Activity: Produce a word-for-word copy of the lines from the one that contains "Given: Favorite the" to the final line of the data below, with all pictures dropped.

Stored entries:
------------------------------------------------------------

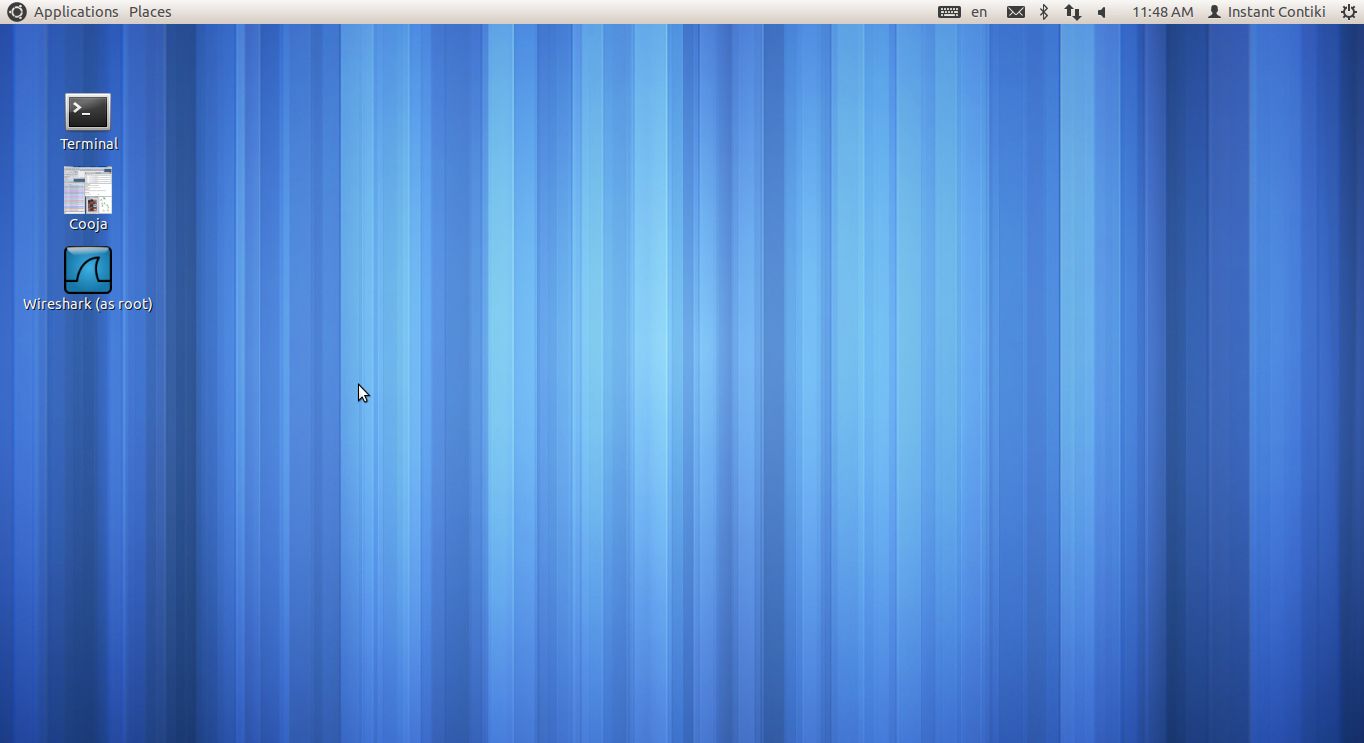The height and width of the screenshot is (743, 1364).
Task: Click the user silhouette beside Instant Contiki
Action: click(x=1214, y=12)

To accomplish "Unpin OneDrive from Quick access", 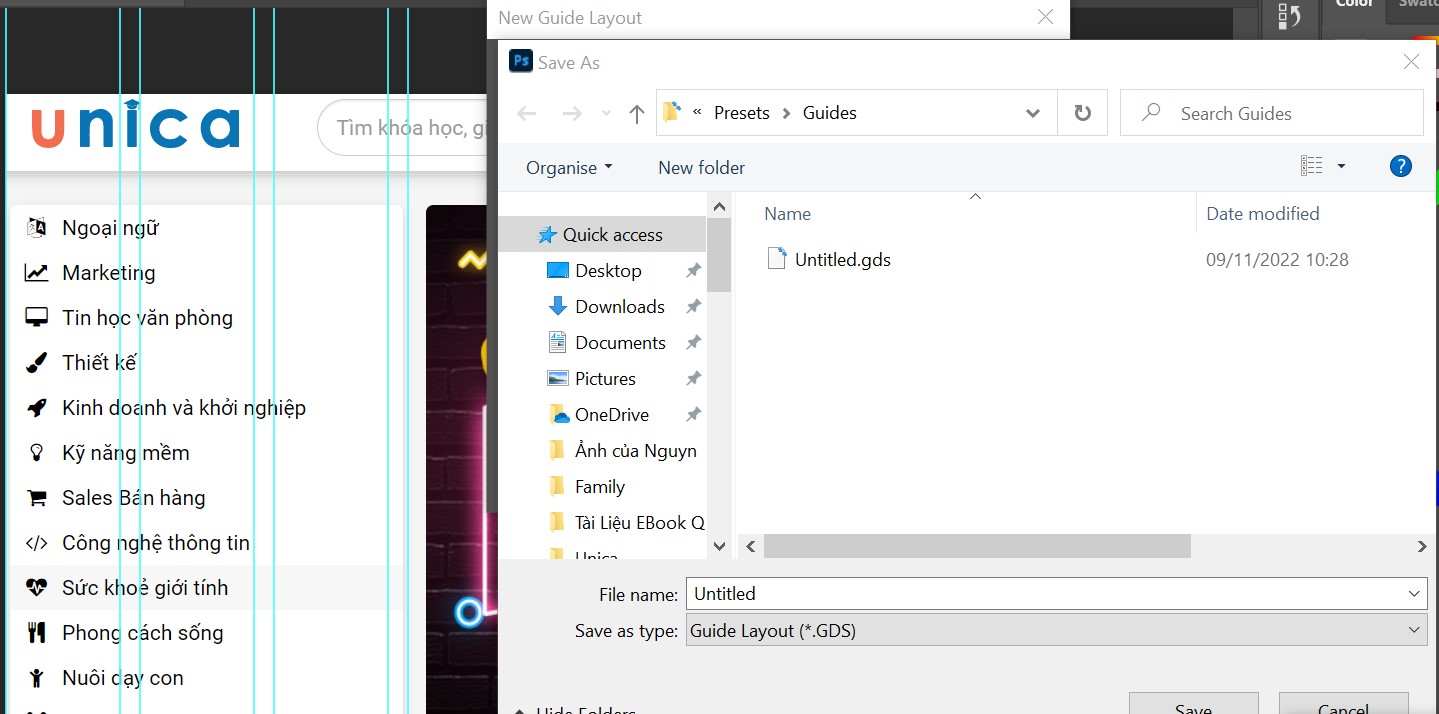I will pyautogui.click(x=693, y=414).
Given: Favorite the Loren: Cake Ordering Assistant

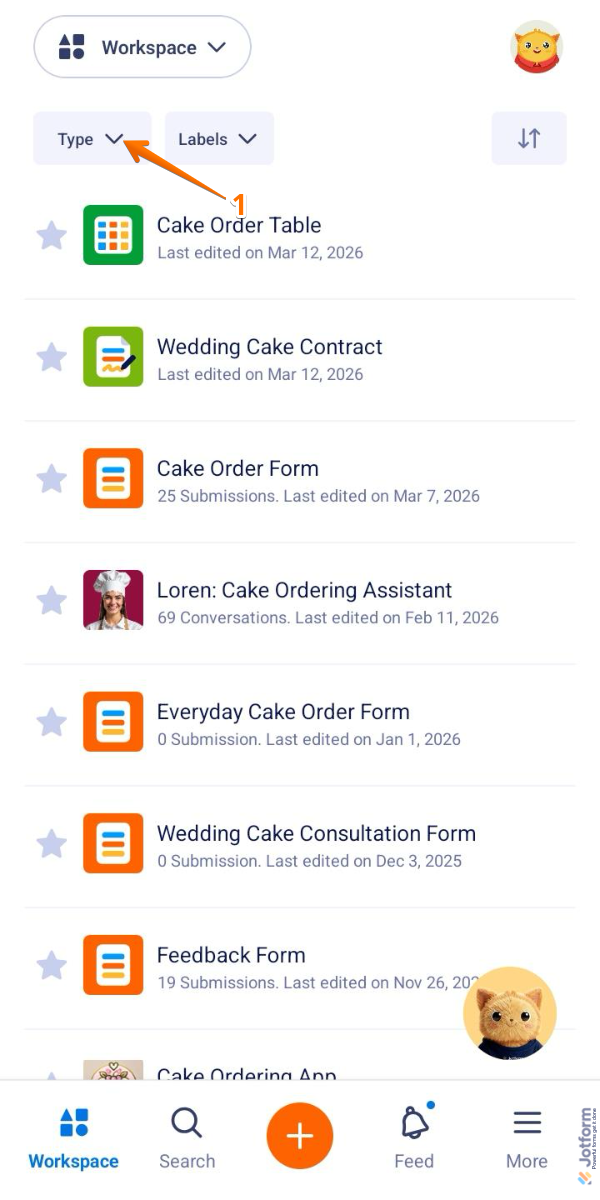Looking at the screenshot, I should pos(52,601).
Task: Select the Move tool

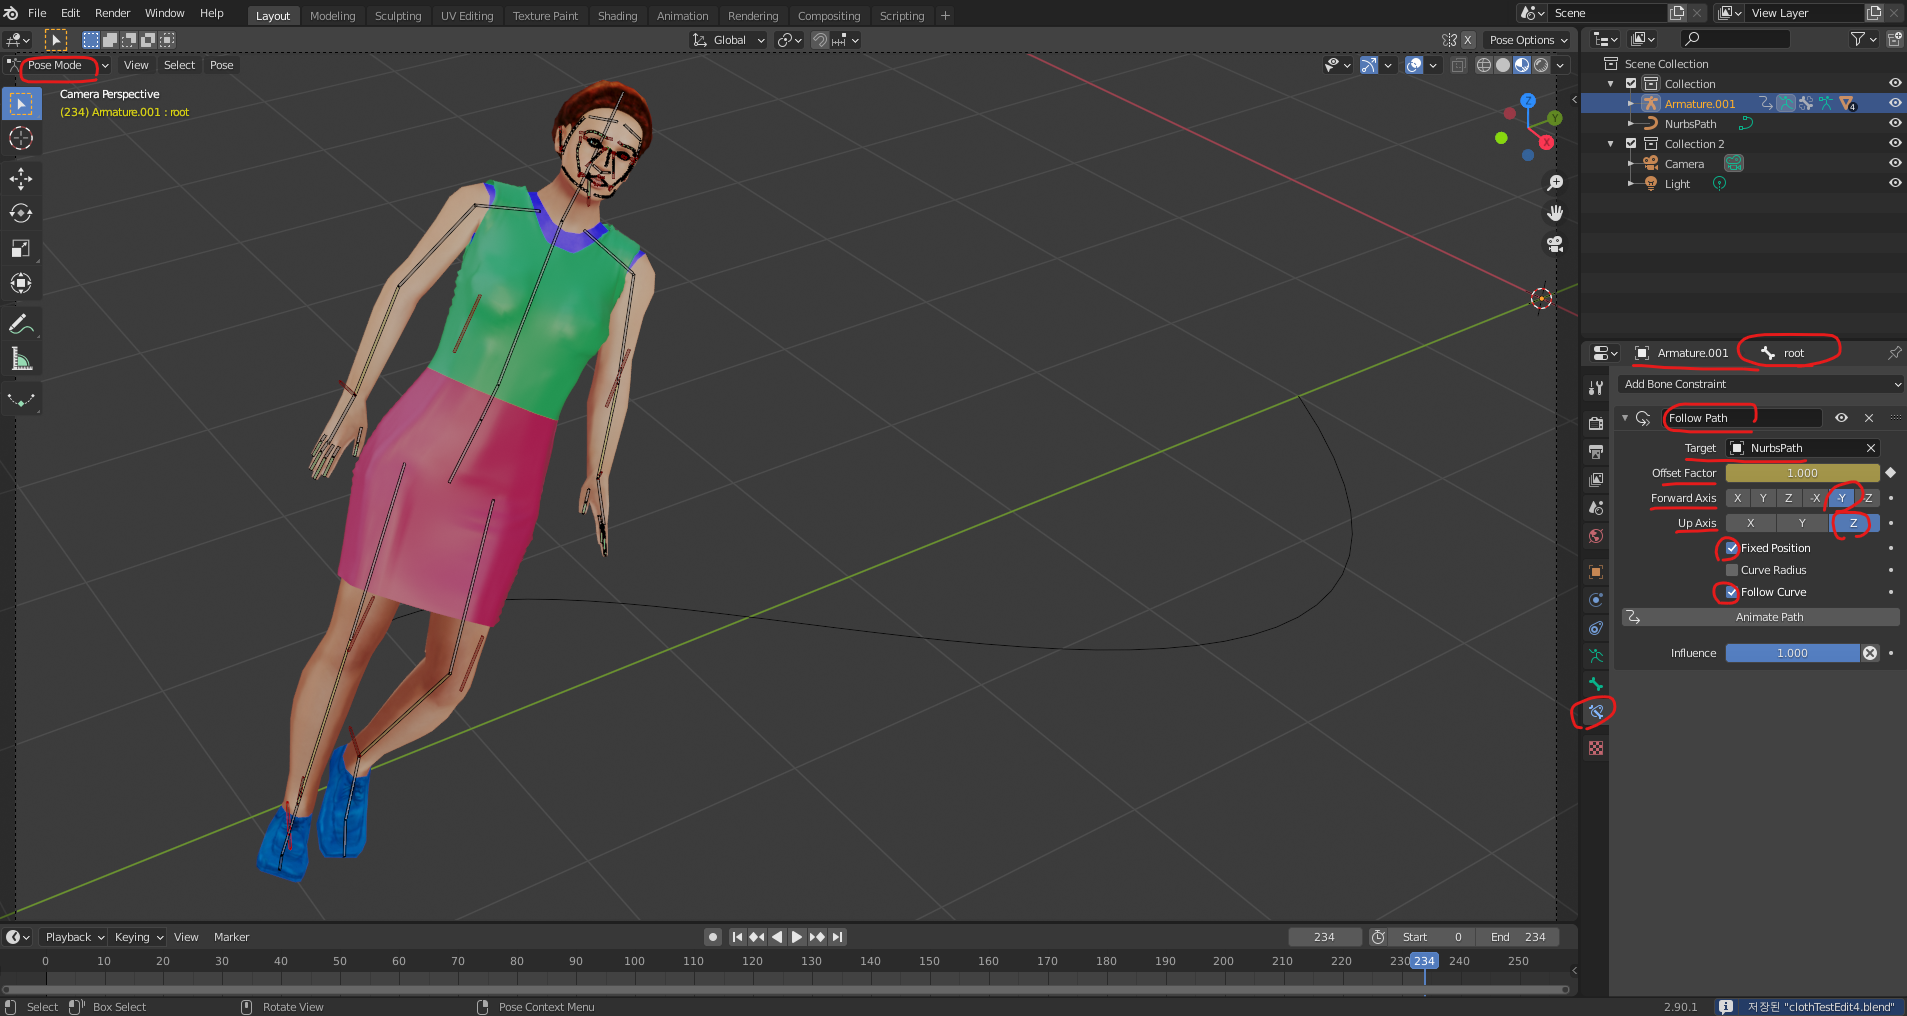Action: 21,179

------------------------------------------------------------

Output for this task:
Given: Favorite the Loren: Cake Ordering Assistant

Looking at the screenshot, I should pos(52,601).
Task: Select the Move tool

Action: 21,179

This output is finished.